------ Text under study

Road to recovery: Big hotels bet on all-inclusive model to boost sales
A year-and-a-half after the pandemic forced the world to shut down, big hotels are shifting from the a là carte model and adding more all-inclusive resorts to boost business and lure guests to stay at one place.
All-inclusive resorts offer in-house dining, outdoor diversions like water sports, complimentary spa treatments, and games and activities, and sometimes even on-site testing for coronavirus.
With the threat of the contagious Delta variant still looming large in many parts of the world, guests are turning to all-inclusive resorts that offer self-contained trips without complicated logistics.
Buoyed by the new business model, these hotels have also recovered from the pandemic blow faster than other types of hotels, says a report by The Wall Street Journal.
According to hospitality data and analytics company STR, there are around 1,500 all-inclusive properties worldwide. At an all-inclusive resort, the guest makes one payment that covers room, food, cocktails, activities, and other services.
Until now, the hospitality sector has been slow in adopting the model. However, with business travel being sluggish, major hotels are restructuring their portfolio to appeal to safety-conscious leisure travellers who want to stay in one place to limit the risk of COVID-19 infection.
“The industry is convinced that leisure will continue to drive the recovery,” Scott Berman, principal and hospitality-industry leader at PwC, told WSJ.

------------
------ Input data

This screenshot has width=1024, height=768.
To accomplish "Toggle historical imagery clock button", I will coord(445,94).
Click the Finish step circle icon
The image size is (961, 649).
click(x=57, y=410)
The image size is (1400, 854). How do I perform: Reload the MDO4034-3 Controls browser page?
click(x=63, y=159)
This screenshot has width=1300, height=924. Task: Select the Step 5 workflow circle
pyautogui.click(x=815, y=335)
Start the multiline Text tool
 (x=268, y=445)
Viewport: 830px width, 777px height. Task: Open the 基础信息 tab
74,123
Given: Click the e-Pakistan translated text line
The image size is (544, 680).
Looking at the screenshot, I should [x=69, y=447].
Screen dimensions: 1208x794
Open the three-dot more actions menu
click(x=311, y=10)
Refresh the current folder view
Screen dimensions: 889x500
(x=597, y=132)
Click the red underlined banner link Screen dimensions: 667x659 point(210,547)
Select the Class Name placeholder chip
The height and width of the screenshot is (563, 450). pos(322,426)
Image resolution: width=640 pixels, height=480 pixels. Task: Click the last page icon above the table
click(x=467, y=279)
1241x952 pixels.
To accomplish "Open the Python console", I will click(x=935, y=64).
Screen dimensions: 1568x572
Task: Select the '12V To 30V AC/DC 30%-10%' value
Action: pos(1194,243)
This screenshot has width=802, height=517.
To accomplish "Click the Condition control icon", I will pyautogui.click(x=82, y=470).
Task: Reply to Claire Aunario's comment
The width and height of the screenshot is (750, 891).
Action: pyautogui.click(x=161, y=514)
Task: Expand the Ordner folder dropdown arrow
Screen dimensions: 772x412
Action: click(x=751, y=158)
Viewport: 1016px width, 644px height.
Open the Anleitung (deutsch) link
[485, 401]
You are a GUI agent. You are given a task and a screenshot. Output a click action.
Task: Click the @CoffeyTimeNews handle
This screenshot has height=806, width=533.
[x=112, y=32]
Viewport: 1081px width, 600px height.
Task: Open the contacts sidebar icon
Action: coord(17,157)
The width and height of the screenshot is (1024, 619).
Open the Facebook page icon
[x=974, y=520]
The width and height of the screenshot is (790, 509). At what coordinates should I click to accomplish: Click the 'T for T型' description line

------------

#### Assignment 1
In the article on all-inclusive hotels, roughly how many all-inclusive properties exist worldwide according to STR?
#### Assignment 2
Rewrite the passage of the article on all-inclusive hotels from "Buoyed by the" to "Wall Street Journal.", substituting "pandemic slump" for "pandemic blow".
#### Assignment 3
Continue the article on all-inclusive hotels from the point where it stops.

#### Final answer 1
Around 1,500.

#### Final answer 2
Buoyed by the new business model, these hotels have also recovered from the pandemic slump faster than other types of hotels, says a report by The Wall Street Journal.

#### Final answer 3
Sandals Resorts, which has around 15 all-inclusive resorts in the Caribbean, have witnessed a 151 percent rise in bookings in September and October as compared to 2019, reported The New York Times. Another all-inclusive brand, Club Med, which has 70 resorts worldwide, has reported double-digit growth in bookings in several weeks this summer over 2019, the report said.
Wyndham Hotels & Resorts has recently tied up with Playa Hotels & Resorts that owns all-inclusive resorts in the Caribbean, Jamaica, and Mexico. As part of the deal, Wyndham will launch two hotels under the new Alltra brand in Mexico’s Yucatán Peninsula. While Wyndham will work on branding and sales, Playa will manage the properties.
With remote work policies at play, people have the flexibility to extend their weekend getaways by a day or two or work from a resort, Wyndham’s Chief Executive Geoff Ballotti told WSJ. As a result, Wyndham is already witnessing a rise in bookings on Sunday and Monday nights, which were less popular earlier, he said.
In August, Hyatt Hotels agreed to purchase all-inclusive-resort manager Apple Leisure Group for a whopping $2.7 billion. Marriott International will also add 20 new all-inclusive resorts to the brand’s Autograph Collection Hotels. Hilton has recently opened all-inclusive resorts in Curaçao and Mexico and is looking to open soon in Cancun and Tulum.
“The human experience of taking time for personal renewal and also connecting with family, friends and loved ones is in extremely high demand given the challenges we have all faced over the past 20 months,” Hyatt CEO Mark Hoplamazian wrote in an email, adding that this will trigger more leisure travel in the future.
After the US, demand for all-inclusives will rise in Asia in the long run, Gregory Miller, hotel analyst at Truist Securities Inc, told WSJ.  “I think beyond the Caribbean, there’s probably a very healthy runway of all-inclusives for decades to come,” he said.